According to the GAO, the significant increase of improper payments between fiscal years 2013 and 2014 is mainly attributed to Medicare, Medicaid, and Earned Income Tax programs. These three areas accounted for 75 percent of all improper payments, with Medicare-related programs responsible for $59.9 billion (48 percent) in improper payments as the Earned Income Tax Credit added $17.7 billion (14.2 percent). Additionally, Medicaid contributed $17.5 billion (17.5 percent) in such payments while all other government programs accounted for $29.6 billion (23.7 percent).
The amount federal agencies have made in improper payments has drastically increased over the past decade, according to data within the report.

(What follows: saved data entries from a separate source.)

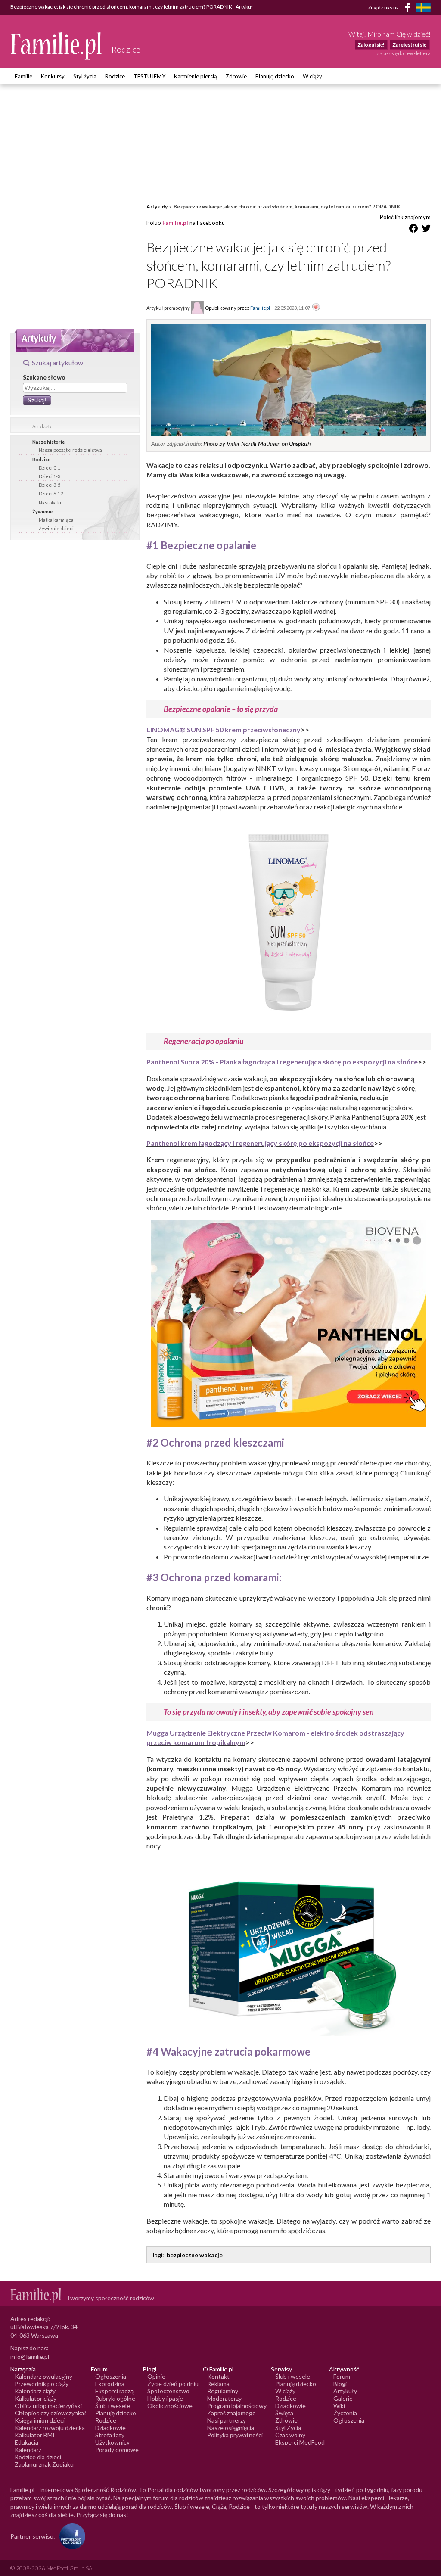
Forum (341, 2376)
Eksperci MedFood (300, 2442)
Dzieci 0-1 (49, 467)
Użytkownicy (112, 2442)
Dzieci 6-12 (51, 493)
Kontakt (218, 2376)
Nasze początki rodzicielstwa (70, 450)
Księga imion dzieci (40, 2420)
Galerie (343, 2398)
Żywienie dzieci (56, 528)
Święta (284, 2413)
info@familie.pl (29, 2356)
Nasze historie (48, 442)
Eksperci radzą (114, 2391)
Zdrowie (236, 76)
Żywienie (42, 511)
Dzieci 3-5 (49, 485)
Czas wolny (290, 2435)
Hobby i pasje (165, 2398)
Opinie (156, 2376)
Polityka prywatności (235, 2435)
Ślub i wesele (112, 2405)
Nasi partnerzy (226, 2420)
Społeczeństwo (168, 2391)
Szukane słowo (44, 377)
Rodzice (115, 76)
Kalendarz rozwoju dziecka (50, 2427)
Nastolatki (50, 502)
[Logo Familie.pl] (56, 46)
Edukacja (26, 2442)
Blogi (340, 2383)
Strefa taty (109, 2435)
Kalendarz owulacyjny (43, 2376)
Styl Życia (288, 2427)
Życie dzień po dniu (173, 2383)
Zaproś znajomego (231, 2413)
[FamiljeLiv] (423, 7)
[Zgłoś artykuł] (316, 307)
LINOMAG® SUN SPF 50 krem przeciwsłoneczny (223, 729)
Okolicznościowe (170, 2405)
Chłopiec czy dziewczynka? (51, 2413)
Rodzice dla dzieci (38, 2457)
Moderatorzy (224, 2398)
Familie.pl (175, 222)
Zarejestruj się (409, 44)
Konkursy (53, 76)
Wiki (339, 2405)
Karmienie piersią (195, 76)
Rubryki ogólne (115, 2398)
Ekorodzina (109, 2383)
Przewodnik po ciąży (41, 2383)
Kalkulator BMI (35, 2435)
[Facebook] (409, 9)
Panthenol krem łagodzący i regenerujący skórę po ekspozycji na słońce (260, 1143)
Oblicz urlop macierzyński (48, 2405)
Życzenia (345, 2413)
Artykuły (42, 426)
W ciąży (312, 76)
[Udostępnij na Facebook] (413, 230)
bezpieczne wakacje (195, 2255)
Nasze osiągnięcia (230, 2427)
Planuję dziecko (274, 76)
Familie (23, 76)
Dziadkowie (110, 2427)
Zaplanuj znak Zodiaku (44, 2464)
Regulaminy (222, 2391)
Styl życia (84, 76)
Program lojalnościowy (237, 2405)
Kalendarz (28, 2449)
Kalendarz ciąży (35, 2391)
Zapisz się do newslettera (403, 53)
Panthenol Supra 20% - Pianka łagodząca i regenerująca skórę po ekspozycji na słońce (282, 1062)
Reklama (218, 2383)
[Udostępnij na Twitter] (426, 230)
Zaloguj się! (371, 44)
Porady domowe (117, 2449)
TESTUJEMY (149, 76)
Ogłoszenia (110, 2376)
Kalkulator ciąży (35, 2398)
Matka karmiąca (56, 520)
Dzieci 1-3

During fiscal year 2003, when the GAO first began tracking such figures, it was estimated that improper payments totaled $35 billion. This figure is $89.7 billion less than last year’s $124.7 billion—the highest on record.
The root causes of improper payments were said to stem from administrative and documentation errors, authentication, and medical necessity errors, verification errors, and fraud.
Despite the increased focus on improper payments by government watchdogs, the GAO says that some federal agencies make it difficult to fully assess the problem, as incomplete or underestimated totals are sometimes provided while other agencies do not comply with criteria listed in federal law.
"For example, for fiscal year 2014, 2 federal agencies did not report improper payment estimates for 4 risk-susceptible programs, and 5 programs with improper payment estimates greater than $1 billion were noncompliant with federal requirements for 3 consecutive years," GAO writes. "Identifying root causes of improper payments can help agencies target corrective actions, and GAO has made numerous recommendations that could help reduce improper payments."